C1 is a calcium dependent complex of three distinct proteins C1q, C1r and C1s. The proteins of the alternative pathway (collectively referred to as the properdin system) and complement regulatory proteins are known by semisystematic or trivial names. Fragments resulting from proteolytic cleavage of complement proteins are designated with lower case letter suffixes, for example, C3a. Inactivated fragments may be designated with the suffix i, for example C3bi. Activated components or complexes with biological activity are designated by a bar over the symbol for example C1 or C4b, 2a.
The classic pathway is activated by the binding of C1 to classic pathway activators, primarily antigen-antibody complexes containing igm, IgG1, IgG3, C1q binds to a single igm molecule or two adjacent igg molecules.
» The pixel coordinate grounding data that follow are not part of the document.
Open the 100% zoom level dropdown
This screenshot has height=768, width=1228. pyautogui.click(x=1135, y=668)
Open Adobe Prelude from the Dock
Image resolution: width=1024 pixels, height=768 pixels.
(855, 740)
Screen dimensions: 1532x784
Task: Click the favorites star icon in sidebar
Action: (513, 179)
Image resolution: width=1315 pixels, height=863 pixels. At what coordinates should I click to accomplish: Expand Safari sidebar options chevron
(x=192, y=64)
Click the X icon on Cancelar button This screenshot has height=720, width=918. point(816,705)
The alternative pathway can be activated by iga immune complexes and also by nonimmunologic materials including bacterial endotoxins, microbial polysaccharides and cell walls. Activation of the classic pathway triggers an enzymatic cascade involving C1, C4, C2 and C3, activation of the alternative pathway triggers a cascade involving C3 and factors B, D and P. Both result in the cleavage of C5 and the formation of the membrane attack complex.
complement activation also results in the formation of many biologically active complement fragments that act as anaphylatoxins, opsonins or chemotactic factors.